How to slow down a program and why it can be useful

In my opinion, NOP and MOV, which are recommended in TFA for slowing down, are the worst possible choices.

The authors have tested a rather obsolete CPU, with a 10-year-old Skylake microarchitecture, but more recent Intel/AMD CPUs have special optimizations for both NOP and MOV, executing them at the renaming stage, well before the normal execution units, so they may appear to have been executed in zero time.

For slowing down, one could use something really slow, like integer division. If that would interfere with the desired register usage, other reliable choices would be add with carry or perhaps complement carry flag. If it is not desired to modify the flags, one can use a RORX instruction for multiple bit rotation (available since Haswell, but not in older Atom CPUs), or one could execute BSWAP (available since 1989, therefore it exists in all 64-bit CPUs, including any Atom).

RDTSC(P) is pretty slow. I wonder if that would work.

RDTSC or RDTSCP, like also CPUID, work certainly very well for slowing down a program.

However, like integer division, they may clobber registers that the program wants to use for other purposes.

For great slow-downs when the clobbered registers do not matter, I think that CPUID is the best, as it serializes the execution and it has a long execution time on all CPUs.

For small slow-downs I think that BSWAP is a good choice, as it modifies only 1 arbitrary register without affecting the flags, and it also is a less usual instruction so it is unlikely that it will ever receive special optimizations, like NOP and MOV.

However, multiple BSWAPs must be used, to occupy all available execution ports, otherwise if there is any execution port not occupied by the rest of the program the BSWAP may be executed concurrently, not requiring any extra time.

They care about exact slowdown factors, and they don’t like the instructions that use any of the CPU’s execution resources because the program’s real work interferes with the slowdown factor making it harder to control.

The NOPs in effect use up a small fraction of the instruction decode bandwidth, and if they insert enough NOPs they can reduce the number of real instructions that are issued per cycle and slow down the program with a fine degree of precision.

Skylake has the exact same optimisations.

There's a whole niche in cryptography called verifiable delay functions (VDFs) if you want a big rabbit hole to go down.
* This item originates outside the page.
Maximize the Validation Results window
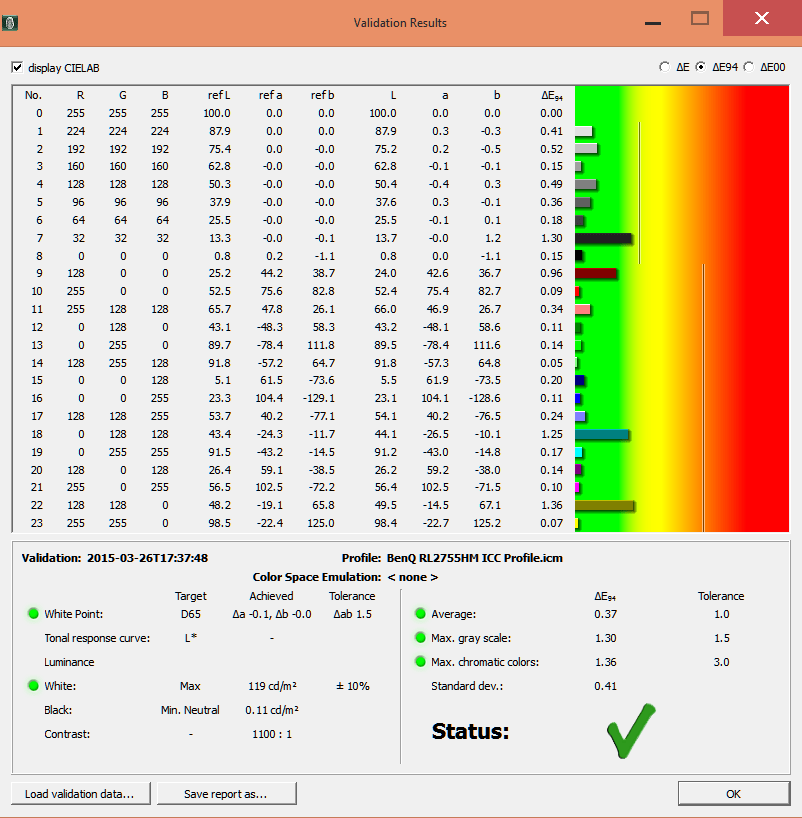 (700, 20)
The idea is that these are unavoidably slow and preferably non-parallelizable to compute one way, but fast or near instantaneous to verify the result. Examples include the Weslowski VDFs based on similar math to RSA, MIMC, and the use of zero knowledge proofs to provide proof of slow computations.
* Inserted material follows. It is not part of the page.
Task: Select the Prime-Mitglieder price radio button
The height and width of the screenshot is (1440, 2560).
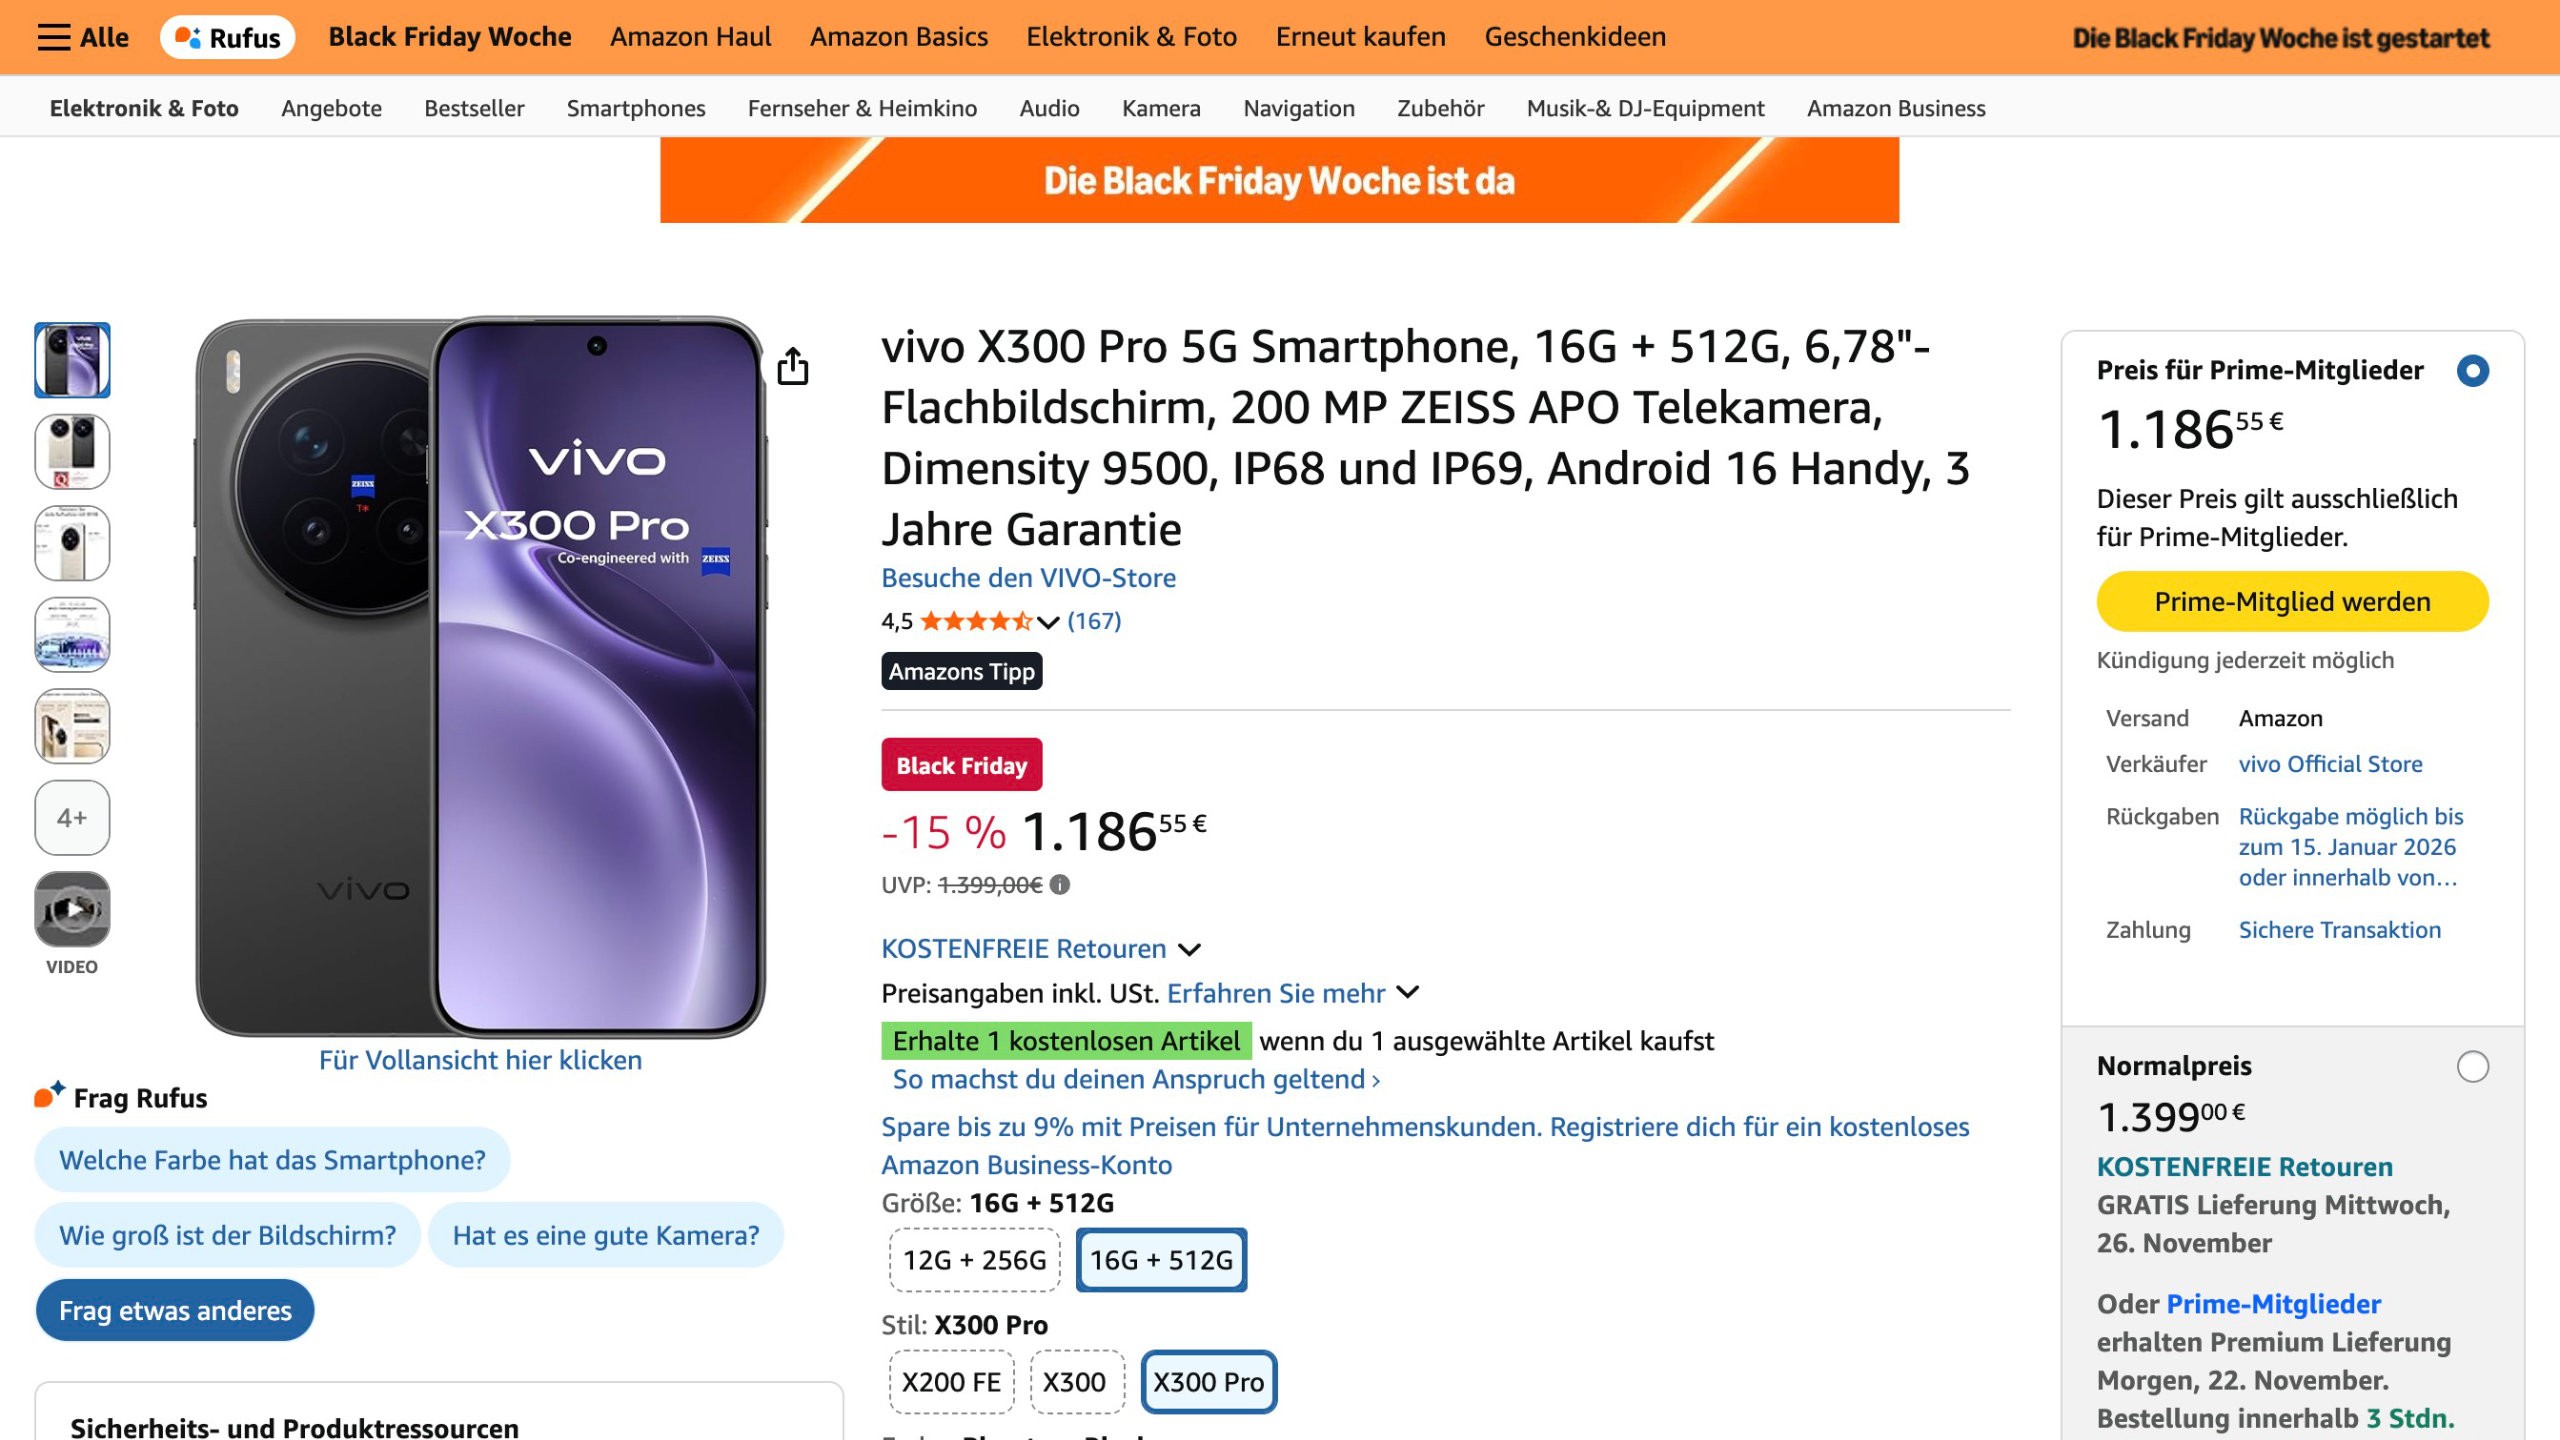Action: tap(2472, 371)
For this purpose though, computation should be minimized to avoid spilling registers and having more complicated performance side effects than just the intended direct delay.

Many recent CPUs eliminate NOPs without executing them, so using NOP may work on a CPU but be ineffective on another.
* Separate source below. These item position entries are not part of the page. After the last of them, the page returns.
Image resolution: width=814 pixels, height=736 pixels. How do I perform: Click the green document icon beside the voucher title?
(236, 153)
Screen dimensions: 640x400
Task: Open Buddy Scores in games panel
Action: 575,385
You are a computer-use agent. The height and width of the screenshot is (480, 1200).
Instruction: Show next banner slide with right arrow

A double BSWAP is equivalent with a NOP, but no existing CPU does any special optimization for it and it is very unlikely that any future CPU would do something special with it, as it is mostly obsolete (nowadays MOVBE is preferable instead of it).

NOP cannot ensure a certain slow-down factor, except on exactly the same model of CPU.

From what I understand if you really want to mess with some performance stuff just throw a random AVX or even better AVX512 workload in the critical path of all cores. Could be something really simple, like expanding out a normal cmov, jmp statement, or just regular integer addition to be needlessly AVX involved. Depending on the CPU this can apparently downclock the core, change the power delivery, and potentially result in pipeline stalls on other cores on the same die.

Those sound like the space-hard and time-hard hashes, like used for password checking

Even modern CPUs still have to read the NOPs to skip them, and that's what he was talking about. Decode bandwidth.

> Many recent CPUs eliminate NOPs without executing them

The elimination will still take some amount of time, and the smaller this amount is, the better, because it allows dialing in the slowdown more precisely. Of course how many NOPs you need for a particular basic block needs to be measured on the CPU you're profiling on, but that's also the case if you use a more consistently slow instruction, since the other instructions won't necessarily maintain a consistent speed relative to it.

They're a relative of that, but have stronger linearity and asymmetrical verification time guarantees AFAIK.

That's not necessarily true. Many modern CPUs have uop caches, and it's reasonable to assume implementations will eliminate NOPs before placing lines in the uop cache. A hit on the uop cache loses any slowdown you hoped to achieve since now the NOPs are neither fetched nor decoded.

That's an interesting question, because the uop cache is filled early in the pipeline, but zero-idioms are only detected around the rename stage.

They might be able to skip a plain 0x90, but something like mov rax, rax would still emit a uop for the cache, before being eliminated later in rename. So at best it would be a fairly limited optimization.

It's also nice because rename is a very predictable choke point, no matter what the rest of the frontend and the backend are busy doing.